Yesterday we took the train from Angers into Paris, and I learned I’d been saying Angers wrong! It’s just “an-zhay,” like every other -er word in French! I had been pronouncing it like “angerre” and that is not it, and I wonder why I thought that! The train was EXCEEDINGLY pleasant and I read quietly the entire time, putting 100 pages behind me before we arrived 1h40m later. We were in a row with no fewer than three children under five and the quietness was still totally persistent, even with a slight delay as we pulled out of Massey.

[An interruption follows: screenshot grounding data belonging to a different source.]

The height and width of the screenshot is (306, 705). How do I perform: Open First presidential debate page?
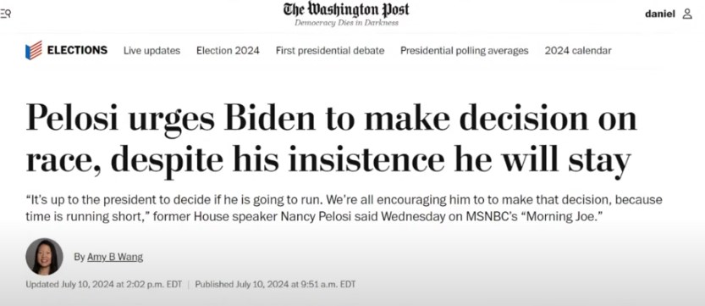click(330, 50)
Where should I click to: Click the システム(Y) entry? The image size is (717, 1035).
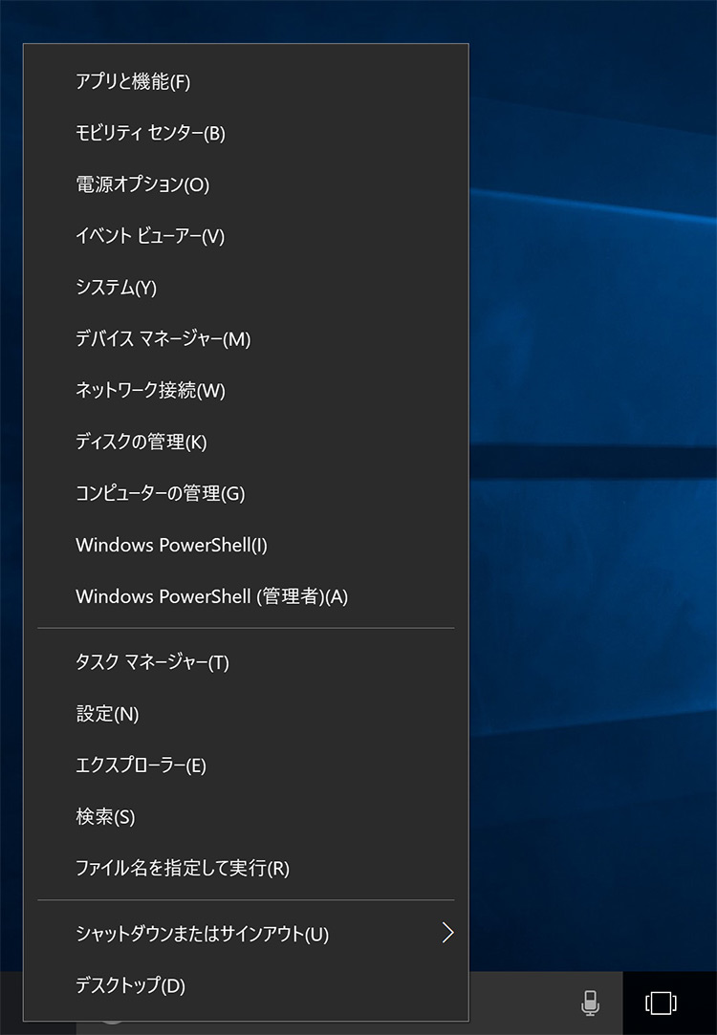point(116,288)
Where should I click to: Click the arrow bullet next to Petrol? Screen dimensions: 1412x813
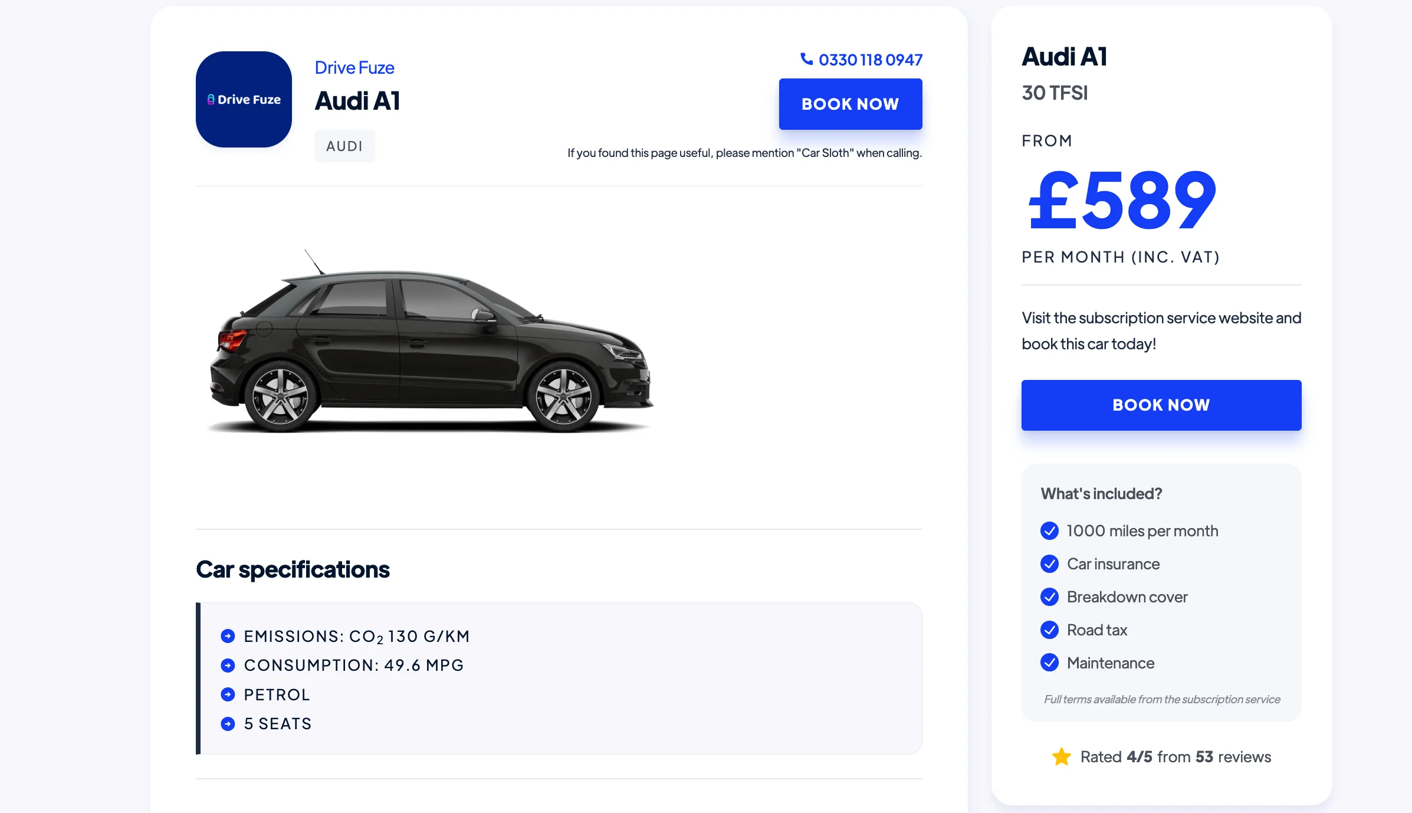click(x=228, y=694)
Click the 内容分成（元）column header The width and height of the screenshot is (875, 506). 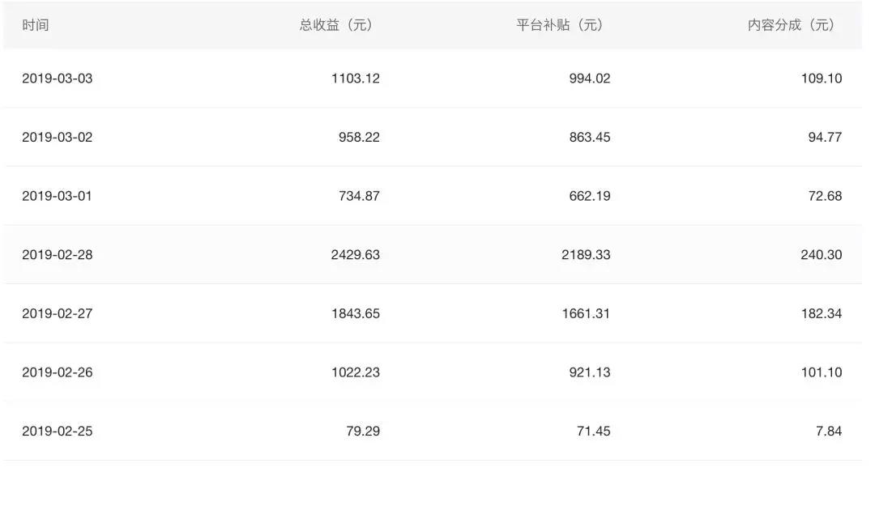pos(791,25)
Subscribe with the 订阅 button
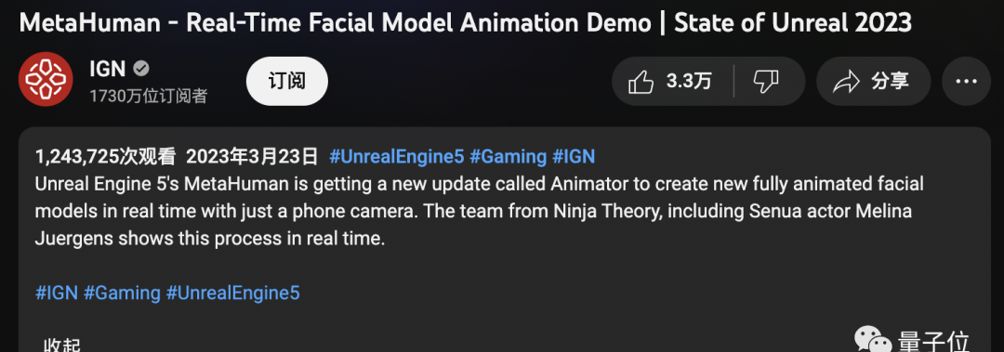The height and width of the screenshot is (352, 1004). pos(287,82)
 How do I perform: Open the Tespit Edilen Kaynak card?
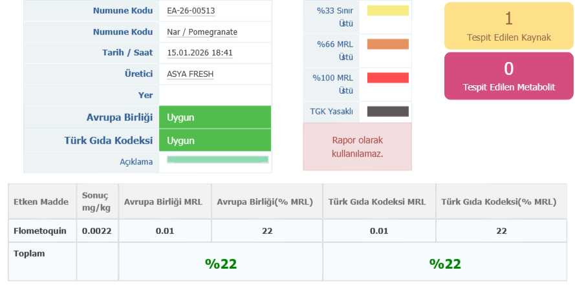pyautogui.click(x=508, y=26)
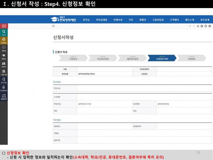Click the QUICK MENU red button
This screenshot has height=160, width=213.
pyautogui.click(x=4, y=26)
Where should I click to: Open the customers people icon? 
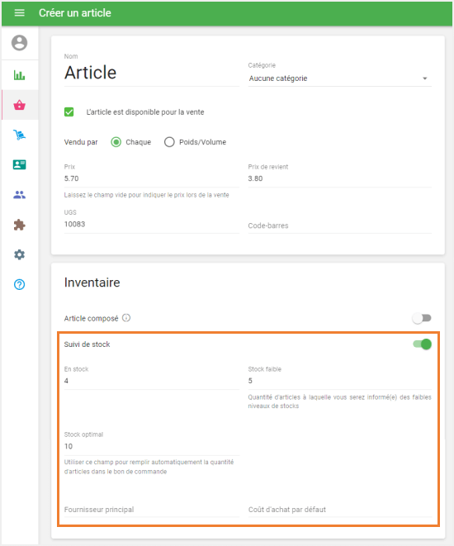pyautogui.click(x=20, y=195)
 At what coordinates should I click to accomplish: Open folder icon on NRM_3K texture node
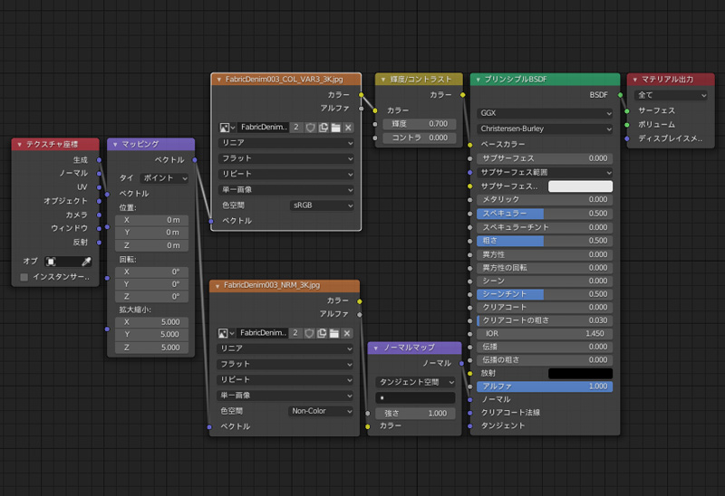coord(334,333)
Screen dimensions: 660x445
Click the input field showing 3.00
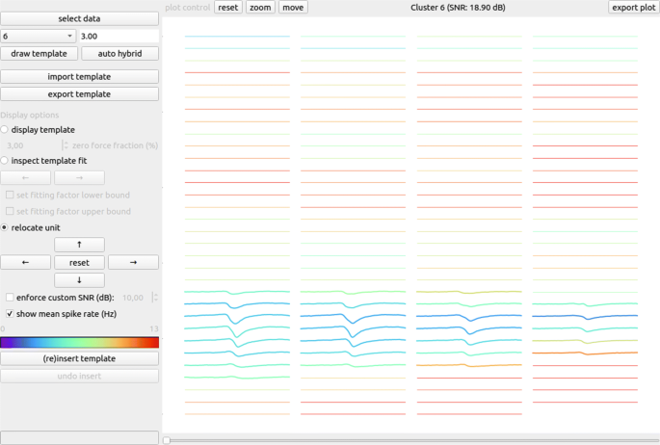[119, 36]
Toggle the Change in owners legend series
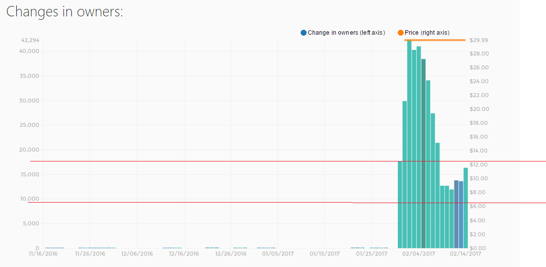This screenshot has width=546, height=267. (x=343, y=33)
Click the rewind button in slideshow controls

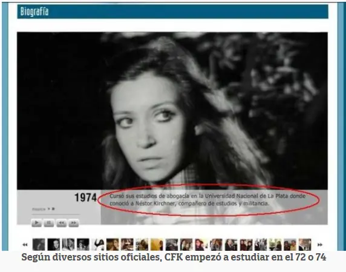61,222
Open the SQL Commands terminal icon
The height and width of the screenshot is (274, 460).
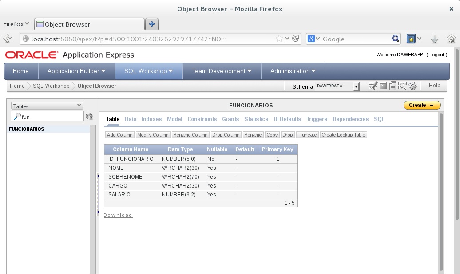[383, 86]
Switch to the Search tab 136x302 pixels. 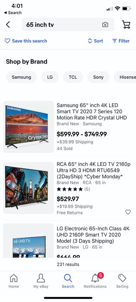[x=68, y=281]
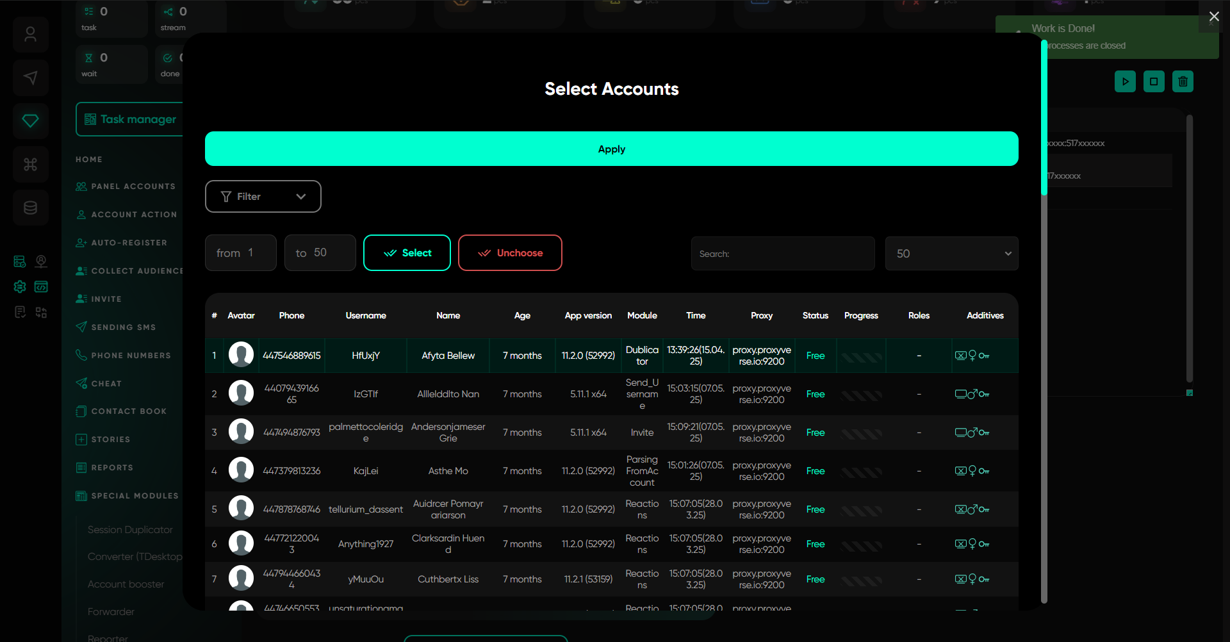Screen dimensions: 1230x642
Task: Click the gear settings icon in sidebar
Action: coord(20,286)
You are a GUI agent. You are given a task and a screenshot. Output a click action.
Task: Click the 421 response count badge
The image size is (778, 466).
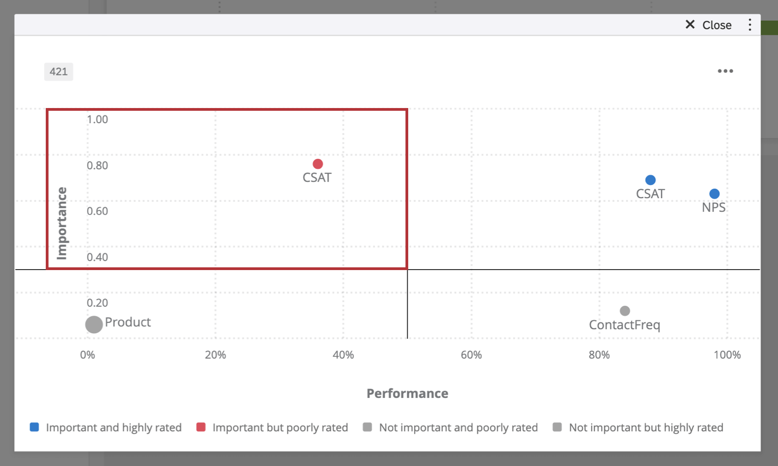pyautogui.click(x=58, y=71)
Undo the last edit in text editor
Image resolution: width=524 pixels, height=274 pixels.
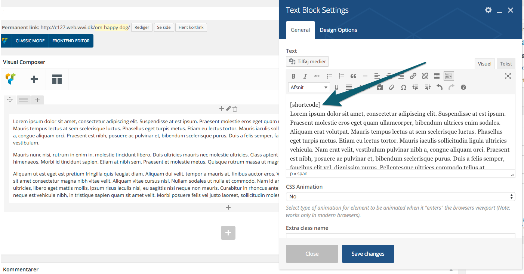tap(440, 87)
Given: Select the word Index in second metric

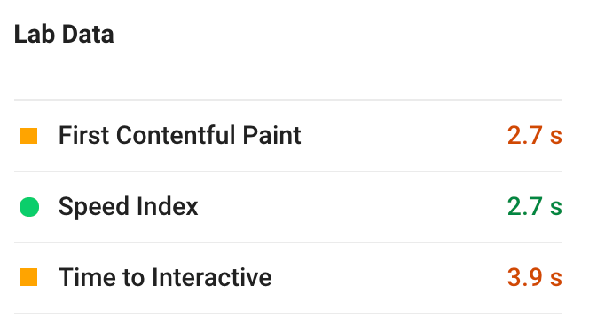Looking at the screenshot, I should tap(167, 206).
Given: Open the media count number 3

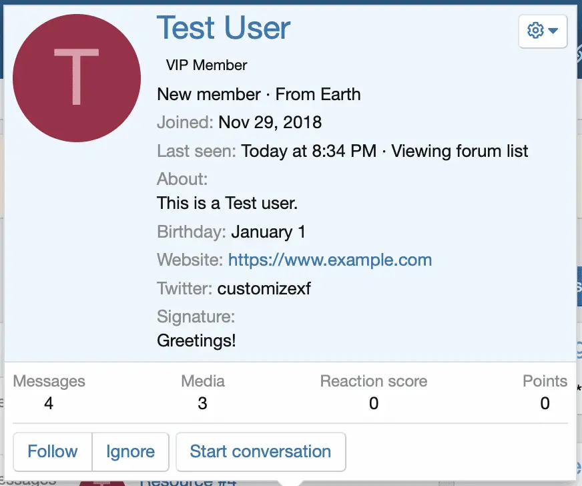Looking at the screenshot, I should [x=203, y=403].
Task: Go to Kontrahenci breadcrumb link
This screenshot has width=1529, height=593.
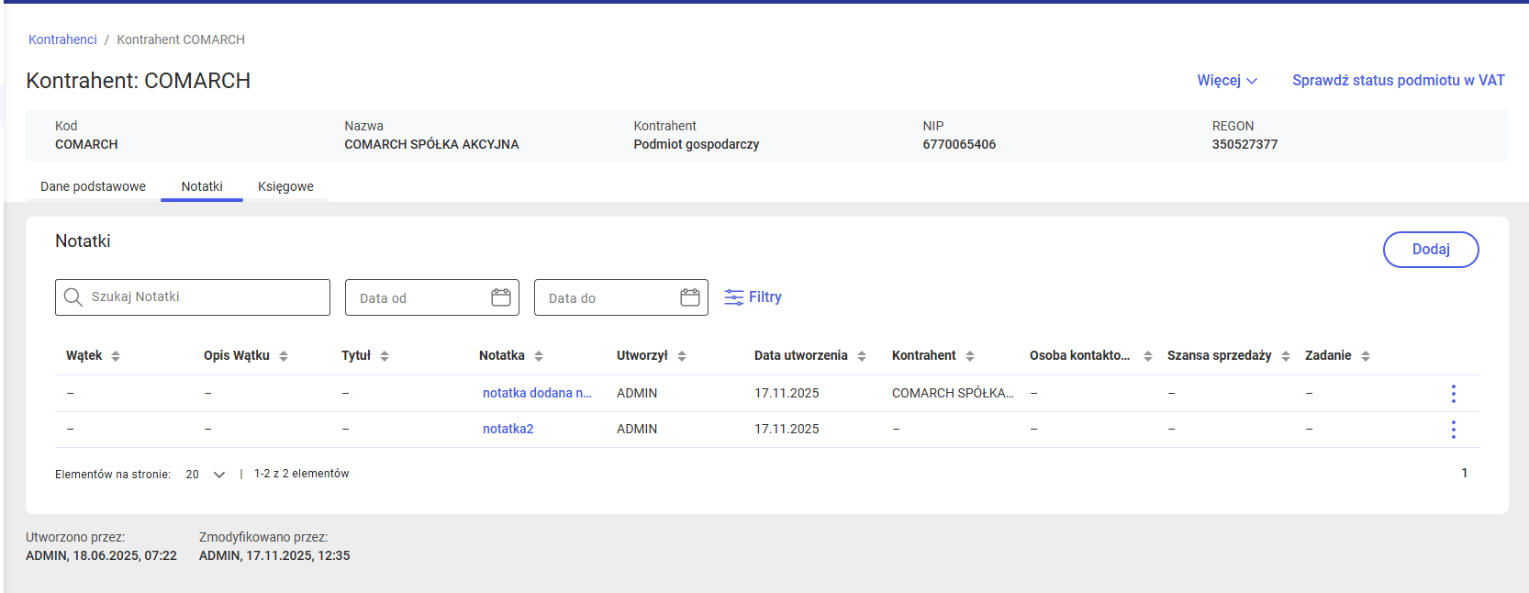Action: click(x=62, y=39)
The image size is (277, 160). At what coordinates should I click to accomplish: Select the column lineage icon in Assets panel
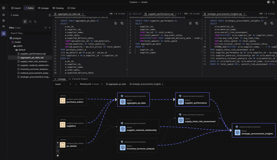[35, 21]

Paris is huge, it’s aware of itself, it breathes. I think it’s good to contextualize it with other big cities, not necessarily – or at least not exclusively – as just The Big French Place, romantic and etc. I haven’t been back here in 25 years, about a month before 9/11. And just walking around yesterday, it was so familiar and yet, ugh, sorry, so much more American feeling. Jeans and leggings and sports gear, that’s all everywhere now. Oh and vapes. Oh my god there’s just vape everywhere. People hold their vapes like people hold their phones, just absolutely constantly, and I kinda hate it! Every time I see, or more likely, smell the saccharineness of vape exhale, I’m glad I quit smoking before that became de rigueur, before I might have been inclined to try it. God, I guess it’s better for you than tobacco.
But so much of Paris, of course, is the same. The sidewalk cafes – which is virtually all of them, because it’s what Paris does, and it’s what people expect, and that ouroboroses back into itself. That’s true of so much of any structurally reinforced set of a city’s expectations – what comes easiest is what will please people most easily. And it is pleasing! The cafe we sat in yesterday reports that they’re open until FIVE AM, and it was best beef tartare I think I’ve had since Boke Bowl closed in Portland, which you might not understand, was incredible. We’re covered from the gloomy, romantic rain, enjoying our world-class food and beverage, watching the water come down and the world go by in this very cool, very close-in arrondissement.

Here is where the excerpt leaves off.